En este caso ese juicio de prognosis está bien fundado. Las manifestaciones de la recurrente que se mencionan en la sentencia de instancia ( en el metro no solo trabajo yo sino también hay rumanos) , los antecedentes penales que demuestran que ambos fueron condenados, actuando conjuntamente, por un delito similar; y la documentación detallada que se acompaña al atestado inicial y que demuestra la reiterada presencia de los acusados en el Metropolitano, no siempre en días laborables, lo que sugeriría una rutina en los desplazamientos, así como las interceptaciones o denuncias de que han sido objeto (22 denuncias y 9 detenciones por faltas de hurto en el metro en un caso; dos y siete respectivamente, en el otro), permiten afirmar, con ese carácter de pura prognosis, ese peligro.' Sentado lo anterior, no se valora en la Sentencia recurrida ni si los hechos enjuiciados y probados por su gravedad justifican la imposición de esa pena, ni si hay pronóstico de riesgo, siendo que siquiera se han valorado los antecedentes penales de los denunciados Josefina y Severino , aportados por el Ministerio Fiscal en el juicio, a efectos de poder fundar el peligro que puedan representar los mencionados denunciados, como se contiene en el art. 57 CP.

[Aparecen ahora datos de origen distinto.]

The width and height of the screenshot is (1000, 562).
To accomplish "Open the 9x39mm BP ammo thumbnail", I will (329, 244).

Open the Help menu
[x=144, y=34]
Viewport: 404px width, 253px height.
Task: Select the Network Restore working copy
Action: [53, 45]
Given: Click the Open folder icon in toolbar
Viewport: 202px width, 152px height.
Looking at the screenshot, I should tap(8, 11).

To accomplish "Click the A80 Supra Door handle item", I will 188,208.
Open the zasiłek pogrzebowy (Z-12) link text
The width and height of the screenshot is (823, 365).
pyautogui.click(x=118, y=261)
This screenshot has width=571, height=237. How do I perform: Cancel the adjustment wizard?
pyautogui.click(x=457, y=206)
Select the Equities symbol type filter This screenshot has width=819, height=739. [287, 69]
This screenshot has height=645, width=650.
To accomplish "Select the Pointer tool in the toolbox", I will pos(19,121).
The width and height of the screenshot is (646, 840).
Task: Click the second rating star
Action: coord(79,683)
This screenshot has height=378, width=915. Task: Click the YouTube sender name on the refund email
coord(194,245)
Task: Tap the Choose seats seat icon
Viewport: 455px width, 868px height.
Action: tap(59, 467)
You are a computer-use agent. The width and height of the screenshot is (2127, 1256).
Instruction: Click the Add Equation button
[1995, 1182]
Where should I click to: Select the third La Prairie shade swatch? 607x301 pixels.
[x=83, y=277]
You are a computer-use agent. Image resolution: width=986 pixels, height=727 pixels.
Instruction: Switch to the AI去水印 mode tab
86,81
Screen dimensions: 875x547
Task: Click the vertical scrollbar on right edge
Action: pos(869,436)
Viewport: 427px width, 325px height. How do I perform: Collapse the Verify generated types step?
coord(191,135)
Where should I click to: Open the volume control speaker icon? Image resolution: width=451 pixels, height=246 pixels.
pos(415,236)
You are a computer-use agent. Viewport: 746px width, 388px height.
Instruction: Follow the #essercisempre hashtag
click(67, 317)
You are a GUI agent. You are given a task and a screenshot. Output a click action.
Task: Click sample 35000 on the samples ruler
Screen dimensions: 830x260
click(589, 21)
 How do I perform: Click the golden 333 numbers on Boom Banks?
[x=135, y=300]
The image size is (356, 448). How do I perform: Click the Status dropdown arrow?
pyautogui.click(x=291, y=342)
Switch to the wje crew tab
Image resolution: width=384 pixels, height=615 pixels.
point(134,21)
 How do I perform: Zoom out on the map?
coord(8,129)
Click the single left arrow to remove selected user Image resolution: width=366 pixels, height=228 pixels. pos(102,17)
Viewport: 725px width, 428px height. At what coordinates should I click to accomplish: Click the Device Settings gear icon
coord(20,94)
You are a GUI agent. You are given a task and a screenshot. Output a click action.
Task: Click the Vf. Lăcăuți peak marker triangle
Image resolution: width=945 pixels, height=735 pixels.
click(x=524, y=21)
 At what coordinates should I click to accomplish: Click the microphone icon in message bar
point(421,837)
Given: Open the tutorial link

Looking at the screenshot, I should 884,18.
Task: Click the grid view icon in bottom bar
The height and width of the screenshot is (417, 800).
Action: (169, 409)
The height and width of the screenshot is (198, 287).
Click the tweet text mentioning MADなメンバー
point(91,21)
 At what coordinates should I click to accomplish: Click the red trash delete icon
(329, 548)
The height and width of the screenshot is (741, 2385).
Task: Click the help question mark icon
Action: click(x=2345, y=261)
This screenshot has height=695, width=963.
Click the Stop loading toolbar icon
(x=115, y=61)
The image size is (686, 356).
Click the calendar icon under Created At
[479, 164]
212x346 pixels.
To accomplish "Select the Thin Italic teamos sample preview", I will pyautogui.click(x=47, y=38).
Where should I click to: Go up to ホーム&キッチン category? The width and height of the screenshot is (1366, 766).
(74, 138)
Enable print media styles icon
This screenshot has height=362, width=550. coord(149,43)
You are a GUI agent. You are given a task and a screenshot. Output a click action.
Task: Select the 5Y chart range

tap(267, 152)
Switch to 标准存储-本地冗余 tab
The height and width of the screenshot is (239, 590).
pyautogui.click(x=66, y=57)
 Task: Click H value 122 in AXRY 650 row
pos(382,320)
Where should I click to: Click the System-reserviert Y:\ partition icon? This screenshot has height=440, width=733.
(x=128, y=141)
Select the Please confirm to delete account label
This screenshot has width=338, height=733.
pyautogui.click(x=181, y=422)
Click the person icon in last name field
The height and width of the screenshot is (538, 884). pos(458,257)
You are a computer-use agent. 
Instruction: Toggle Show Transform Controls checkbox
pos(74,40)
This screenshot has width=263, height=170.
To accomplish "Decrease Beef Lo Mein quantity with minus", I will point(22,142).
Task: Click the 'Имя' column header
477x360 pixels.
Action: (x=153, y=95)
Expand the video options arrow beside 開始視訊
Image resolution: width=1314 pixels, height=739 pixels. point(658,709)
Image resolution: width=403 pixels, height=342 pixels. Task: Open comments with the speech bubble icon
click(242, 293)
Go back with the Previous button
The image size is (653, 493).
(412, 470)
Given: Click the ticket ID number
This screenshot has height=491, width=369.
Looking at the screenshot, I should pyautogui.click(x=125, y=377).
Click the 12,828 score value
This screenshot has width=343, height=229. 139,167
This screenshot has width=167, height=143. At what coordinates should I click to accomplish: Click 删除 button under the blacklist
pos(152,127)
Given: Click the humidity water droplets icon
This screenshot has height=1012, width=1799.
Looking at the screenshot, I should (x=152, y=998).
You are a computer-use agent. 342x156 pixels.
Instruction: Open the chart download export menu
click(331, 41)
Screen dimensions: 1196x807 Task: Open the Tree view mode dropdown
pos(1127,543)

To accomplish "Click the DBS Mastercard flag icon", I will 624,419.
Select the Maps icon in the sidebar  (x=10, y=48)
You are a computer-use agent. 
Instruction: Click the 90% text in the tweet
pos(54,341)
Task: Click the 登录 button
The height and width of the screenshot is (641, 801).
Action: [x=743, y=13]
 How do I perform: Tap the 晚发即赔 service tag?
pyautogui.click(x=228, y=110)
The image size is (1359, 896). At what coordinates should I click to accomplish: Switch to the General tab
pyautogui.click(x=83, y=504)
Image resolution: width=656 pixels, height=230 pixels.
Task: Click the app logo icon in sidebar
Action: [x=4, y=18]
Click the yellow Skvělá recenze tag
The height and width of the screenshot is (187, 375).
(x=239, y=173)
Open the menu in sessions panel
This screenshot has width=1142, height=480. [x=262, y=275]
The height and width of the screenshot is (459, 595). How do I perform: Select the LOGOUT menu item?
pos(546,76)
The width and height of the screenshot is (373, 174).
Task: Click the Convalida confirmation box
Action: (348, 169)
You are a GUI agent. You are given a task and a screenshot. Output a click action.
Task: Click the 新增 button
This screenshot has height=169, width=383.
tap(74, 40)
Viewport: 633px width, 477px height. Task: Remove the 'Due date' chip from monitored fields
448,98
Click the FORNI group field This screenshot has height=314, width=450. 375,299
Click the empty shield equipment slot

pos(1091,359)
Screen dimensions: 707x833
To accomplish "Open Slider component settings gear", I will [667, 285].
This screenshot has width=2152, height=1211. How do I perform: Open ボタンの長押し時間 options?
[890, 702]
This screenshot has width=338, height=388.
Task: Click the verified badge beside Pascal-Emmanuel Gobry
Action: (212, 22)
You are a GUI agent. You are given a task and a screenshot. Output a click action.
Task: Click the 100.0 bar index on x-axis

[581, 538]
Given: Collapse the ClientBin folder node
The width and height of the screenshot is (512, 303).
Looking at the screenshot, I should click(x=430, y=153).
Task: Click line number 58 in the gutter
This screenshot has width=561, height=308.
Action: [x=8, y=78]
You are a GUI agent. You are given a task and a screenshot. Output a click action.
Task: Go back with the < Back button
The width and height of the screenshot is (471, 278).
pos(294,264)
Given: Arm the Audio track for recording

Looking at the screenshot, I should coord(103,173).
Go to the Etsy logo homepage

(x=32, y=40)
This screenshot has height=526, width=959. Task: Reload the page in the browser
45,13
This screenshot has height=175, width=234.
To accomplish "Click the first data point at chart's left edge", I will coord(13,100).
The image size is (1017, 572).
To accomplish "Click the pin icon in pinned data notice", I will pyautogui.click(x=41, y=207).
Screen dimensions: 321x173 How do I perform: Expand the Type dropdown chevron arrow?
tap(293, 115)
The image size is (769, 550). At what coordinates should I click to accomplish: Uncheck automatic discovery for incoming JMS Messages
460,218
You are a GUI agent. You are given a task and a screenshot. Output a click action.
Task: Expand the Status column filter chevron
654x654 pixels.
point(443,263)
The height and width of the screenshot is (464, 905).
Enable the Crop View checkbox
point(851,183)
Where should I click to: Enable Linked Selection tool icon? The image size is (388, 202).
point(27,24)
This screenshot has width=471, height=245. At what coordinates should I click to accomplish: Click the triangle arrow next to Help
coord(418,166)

Y esa ausencia de motivación para justificar la imposición de esa pena que es facultativa, conlleva que debe suprimirse la misma, tanto respecto la denunciada recurrente como respecto el denunciado no recurrente Severino , ya que no se ha motivado para ninguno de los dos.

En consecuencia, la estimación del recurso es parcial.



CUARTO.- Declaro de oficio las costas procesales que hubieran podido devengarse en esta alzada ( arts. 239 y 240.1º de la Ley de Enjuiciamiento Criminal).

Por todo lo expuesto, en nombre de S.M. Rey y en virtud de las atribuciones que me confiere la Constitución Española,

Fallo

ESTIMO PARCIALMENTE el recurso de apelación interpuesto por Josefina contra la Sentencia dictada el día 18 de noviembre de 2019 por el Juzgado de Instrucción nº 11 de Barcelona, en el procedimiento arriba referenciado, y la revoco parcialmente suprimiendo respecto la expresada denunciada recurrente y respecto el denunciado no recurrente Severino la pena de prohibición de acercamiento a las instalaciones del Metro de Barcelona.

Declaro de oficio las costas procesales que hubieran podido devengarse en esta alzada.

Notifíquese a las partes la presente sentencia, haciéndoles saber que contra la misma no cabe interponer recurso ordinario alguno.

Líbrese testimonio de esta sentencia y remítase juntamente con los autos principales al Juzgado de su procedencia para que se lleve a efecto lo acordado.

Así por esta mi sentencia, de la que se unirá certificación al rollo, lo pronuncio, mando y firmo.

PUBLICACIÓN.- Leída y publicada ha sido la anterior sentencia por el Ilmo. Sr. Magistrado que la dictó, estando celebrando audiencia pública en el mismo día de su fecha, de lo que doy fe-.